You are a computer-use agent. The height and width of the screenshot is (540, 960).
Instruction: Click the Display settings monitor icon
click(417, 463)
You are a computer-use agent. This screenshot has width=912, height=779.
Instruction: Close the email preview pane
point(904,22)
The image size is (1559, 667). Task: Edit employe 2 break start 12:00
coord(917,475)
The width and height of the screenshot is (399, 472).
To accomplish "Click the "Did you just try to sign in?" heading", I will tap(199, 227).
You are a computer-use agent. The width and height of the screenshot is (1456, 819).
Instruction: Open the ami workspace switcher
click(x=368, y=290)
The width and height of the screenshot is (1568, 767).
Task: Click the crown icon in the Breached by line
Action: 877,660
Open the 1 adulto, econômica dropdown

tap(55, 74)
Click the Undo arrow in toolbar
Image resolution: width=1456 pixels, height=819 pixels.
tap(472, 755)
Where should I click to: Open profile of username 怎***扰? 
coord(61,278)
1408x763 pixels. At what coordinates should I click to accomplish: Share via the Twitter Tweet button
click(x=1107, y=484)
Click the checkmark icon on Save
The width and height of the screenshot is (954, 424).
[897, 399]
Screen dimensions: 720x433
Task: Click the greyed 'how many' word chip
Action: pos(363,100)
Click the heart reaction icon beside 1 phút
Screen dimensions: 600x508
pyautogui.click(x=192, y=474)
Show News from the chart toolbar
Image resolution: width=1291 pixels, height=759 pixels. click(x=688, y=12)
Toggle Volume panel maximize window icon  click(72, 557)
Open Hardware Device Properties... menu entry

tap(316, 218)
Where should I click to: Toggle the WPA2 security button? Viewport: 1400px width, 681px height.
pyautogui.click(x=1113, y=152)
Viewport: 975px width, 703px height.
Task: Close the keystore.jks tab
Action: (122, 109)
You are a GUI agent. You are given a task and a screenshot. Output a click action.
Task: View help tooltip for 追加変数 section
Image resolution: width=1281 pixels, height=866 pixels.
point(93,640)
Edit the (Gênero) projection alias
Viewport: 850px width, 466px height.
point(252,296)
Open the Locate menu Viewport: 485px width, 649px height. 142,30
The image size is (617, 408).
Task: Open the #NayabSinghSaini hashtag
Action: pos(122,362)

--

Copy out the material above word for word, every line in the same order.

You are a computer-use agent. The height and width of the screenshot is (540, 960).
Instruction: Click the Display settings monitor icon
click(417, 463)
You are a computer-use agent. This screenshot has width=912, height=779.
Instruction: Close the email preview pane
point(904,22)
The image size is (1559, 667). Task: Edit employe 2 break start 12:00
coord(917,475)
The width and height of the screenshot is (399, 472).
To accomplish "Click the "Did you just try to sign in?" heading", I will tap(199, 227).
You are a computer-use agent. The width and height of the screenshot is (1456, 819).
Instruction: Open the ami workspace switcher
click(x=368, y=290)
The width and height of the screenshot is (1568, 767).
Task: Click the crown icon in the Breached by line
Action: 877,660
Open the 1 adulto, econômica dropdown

tap(55, 74)
Click the Undo arrow in toolbar
Image resolution: width=1456 pixels, height=819 pixels.
tap(472, 755)
Where should I click to: Open profile of username 怎***扰? 
coord(61,278)
1408x763 pixels. At what coordinates should I click to accomplish: Share via the Twitter Tweet button
click(x=1107, y=484)
Click the checkmark icon on Save
The width and height of the screenshot is (954, 424).
[897, 399]
Screen dimensions: 720x433
Task: Click the greyed 'how many' word chip
Action: pos(363,100)
Click the heart reaction icon beside 1 phút
Screen dimensions: 600x508
pyautogui.click(x=192, y=474)
Show News from the chart toolbar
Image resolution: width=1291 pixels, height=759 pixels. click(x=688, y=12)
Toggle Volume panel maximize window icon  click(72, 557)
Open Hardware Device Properties... menu entry

tap(316, 218)
Where should I click to: Toggle the WPA2 security button? Viewport: 1400px width, 681px height.
pyautogui.click(x=1113, y=152)
Viewport: 975px width, 703px height.
Task: Close the keystore.jks tab
Action: (122, 109)
You are a GUI agent. You are given a task and a screenshot. Output a click action.
Task: View help tooltip for 追加変数 section
Image resolution: width=1281 pixels, height=866 pixels.
point(93,640)
Edit the (Gênero) projection alias
Viewport: 850px width, 466px height.
point(252,296)
Open the Locate menu Viewport: 485px width, 649px height. 142,30
The image size is (617, 408).
Task: Open the #NayabSinghSaini hashtag
Action: pos(122,362)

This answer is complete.